A police officer and father of two young children was mown down and killed in Merseyside as he tried to stop a stolen pick-up truck which was being pursued after a burglary.
PC David Phillips “did not stand a chance” when the vehicle drove directly at him in Wallasey, his chief constable said.
Sir Jon Murphy admitted police had “no idea” who was responsible for the tragedy, but warned the culprits: “We will find you.”
PC Phillips was standing on a central reservation when the Mitsubishi mounted the kerb and hit him at speed before driving off. The stolen vehicle was found abandoned nearby a short time later, police said.
Sir Jon said the 34-year-old officer was with a young colleague who tried to stop the stolen vehicle using a stinger device to puncture its tyres.
“The Mitsubishi vehicle mounted the central reservation, drove directly at the officers down the central reservation and hit Constable Phillips. He did not stand a chance,” he said.
Sir Jon appealed for those responsible to do the “sensible thing”.
He admitted the evidence police have is the abandoned car and “nothing else”.
He emphasised the appeal for information, adding: “We have got no idea who has done this.”
PC Phillips was married and he and his wife, Jen, had two girls, Abigail, aged seven, and three-year-old Sophie. He joined Merseyside Police in 2006 and was “popular and held in high regard” by his colleagues.
Sir Jon said Pc Phillips is the first Merseyside Police officer to be killed on duty as a result of a criminal act since 1981 and paid tribute to the bravery of his officers.

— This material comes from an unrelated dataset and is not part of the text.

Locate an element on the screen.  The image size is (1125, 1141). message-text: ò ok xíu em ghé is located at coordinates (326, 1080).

“David’s death serves as a reminder of the risks that the men and women of this force and the other forces in the UK face, in serving the public. They come to work, day in day out, knowing the risks they all face.
“But their wives, their husbands, their loved ones and their families expect them to come home at the end of their watch.

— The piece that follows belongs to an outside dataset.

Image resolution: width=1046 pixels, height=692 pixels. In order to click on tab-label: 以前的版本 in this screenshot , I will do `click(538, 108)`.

“Sadly, David did not and his daughters will have to grow up without their father,” he said.
Merseyside police and crime commissioner Jane Kennedy’s voice broke with emotion as she spoke to dozens of TV crews, reporters and photographers at the press conference at the force HQ in Liverpool. She said: “Police officers are on the front line every single day protecting our communities.
“It’s a dark day when you lose one of our own and it’s a painful reminder of the risks police officers face to keep us all safe.”
Peter Singleton, chairman of Merseyside Police Federation, said: “He was one of the best and will always be missed.”